PROBLEM TO SOLVE:
Whatever lies between the line that holds "Image resolution: width=1388" and the final line of the records below, both included, should be repeated exactly; leave out the pictures and add nothing.

<<<<

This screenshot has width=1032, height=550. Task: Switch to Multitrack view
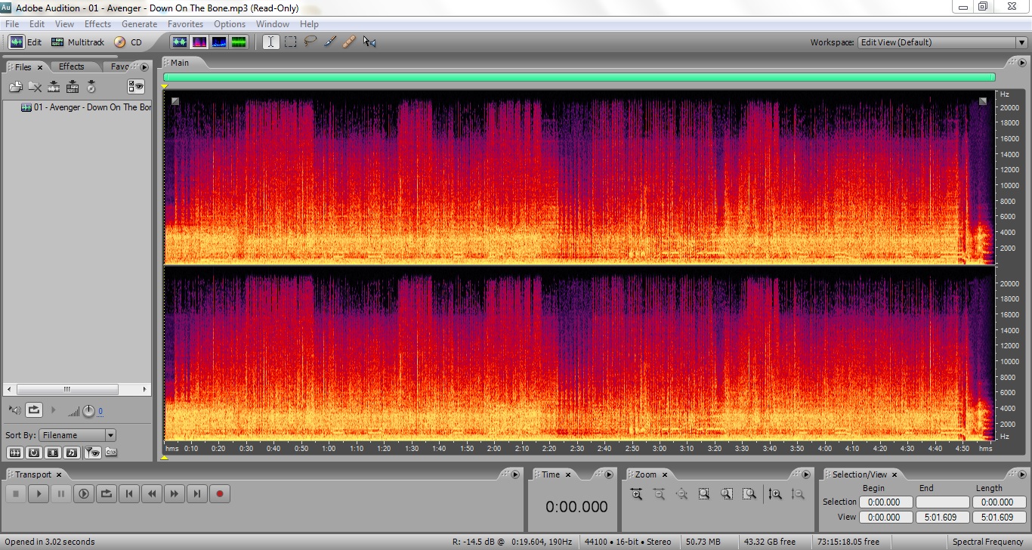(x=78, y=42)
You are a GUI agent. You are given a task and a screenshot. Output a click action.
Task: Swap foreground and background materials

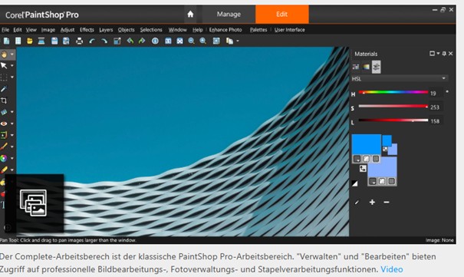pyautogui.click(x=363, y=169)
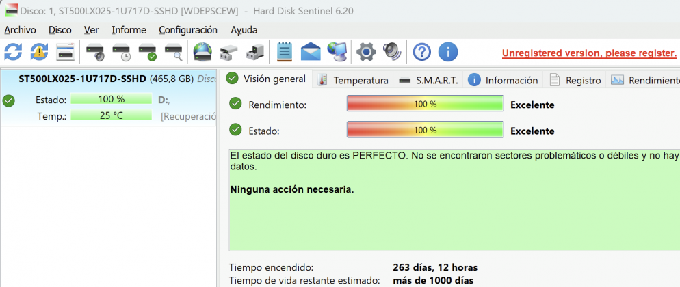Screen dimensions: 680x287
Task: Click the blue info about icon
Action: [x=447, y=52]
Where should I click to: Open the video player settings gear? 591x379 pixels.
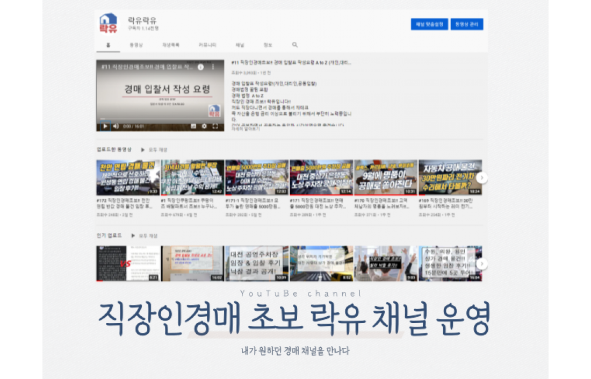point(204,126)
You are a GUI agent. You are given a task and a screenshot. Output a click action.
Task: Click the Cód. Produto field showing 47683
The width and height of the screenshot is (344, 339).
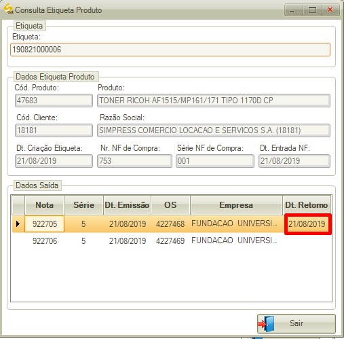(54, 101)
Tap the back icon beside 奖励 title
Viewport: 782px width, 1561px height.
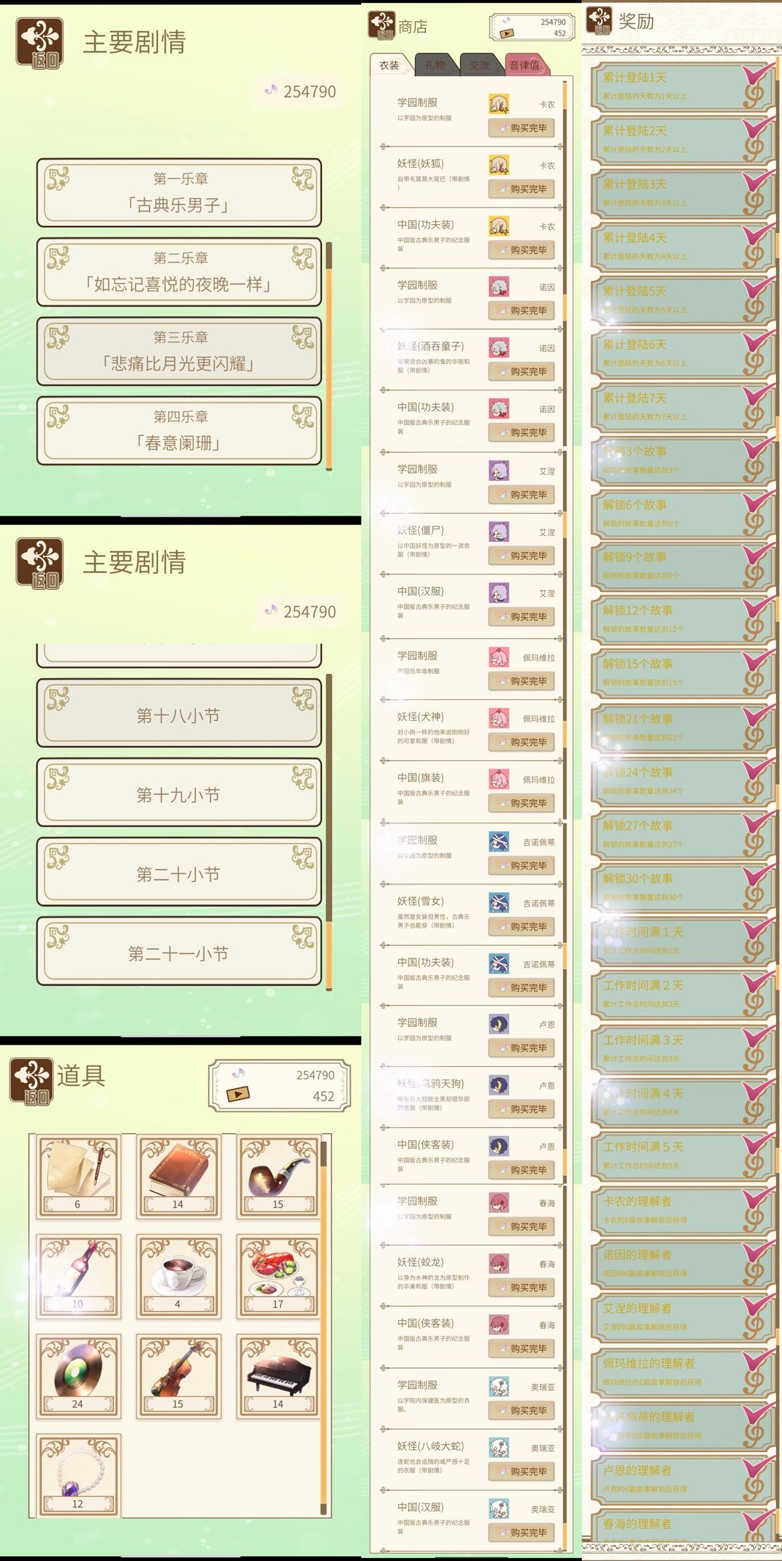click(599, 20)
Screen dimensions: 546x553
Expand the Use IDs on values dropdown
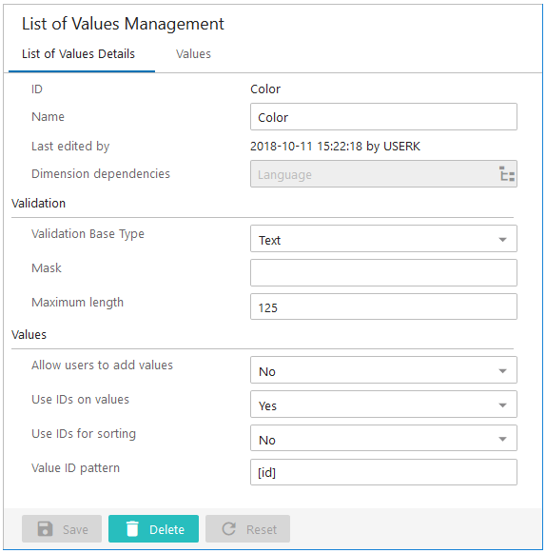point(383,405)
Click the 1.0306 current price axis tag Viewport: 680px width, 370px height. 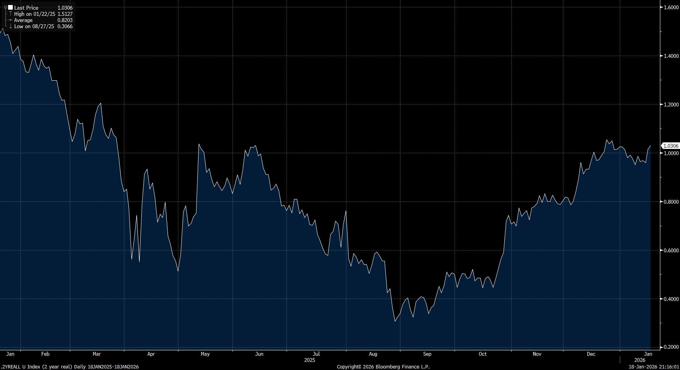coord(670,146)
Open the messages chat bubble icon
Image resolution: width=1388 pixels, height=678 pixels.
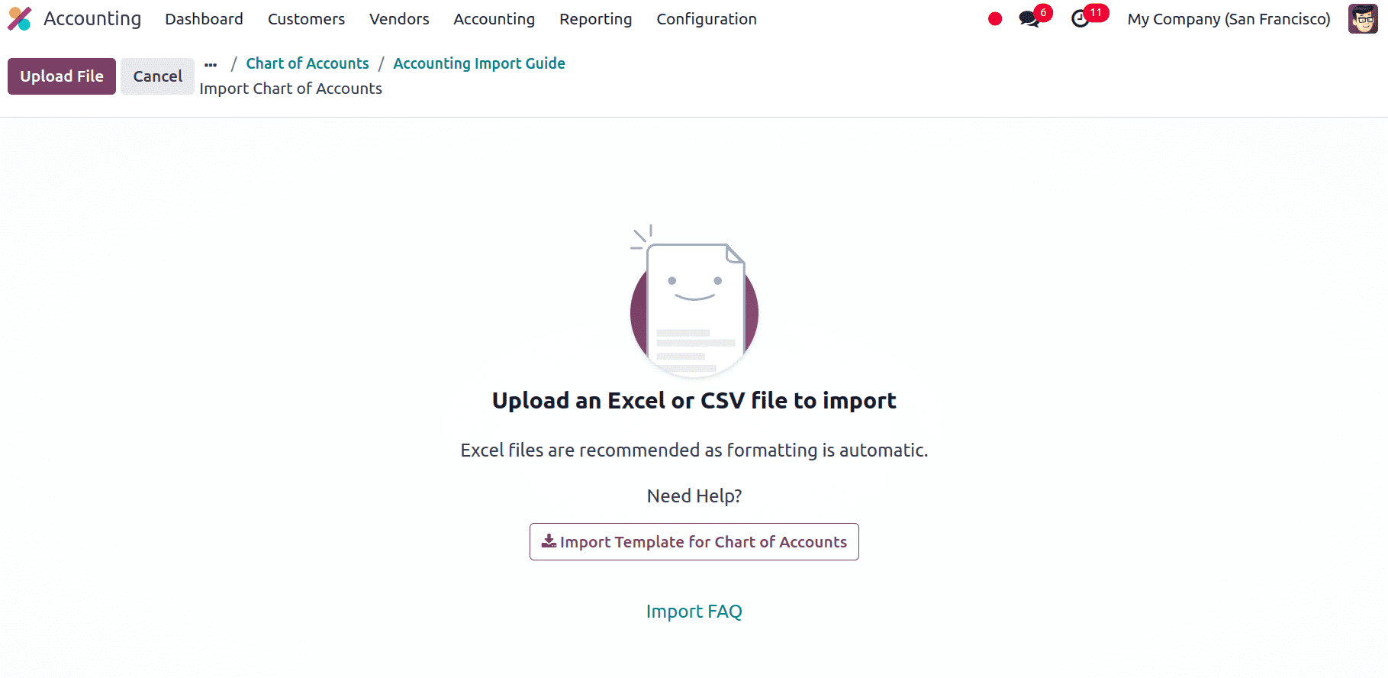tap(1029, 19)
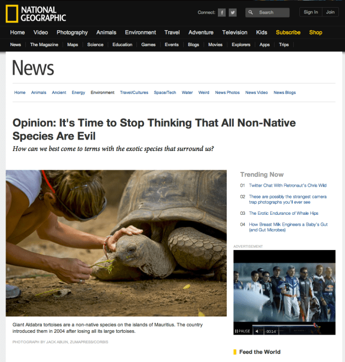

>>>>

RESPONSE:
Image resolution: width=1388 pixels, height=678 pixels.
tap(1029, 19)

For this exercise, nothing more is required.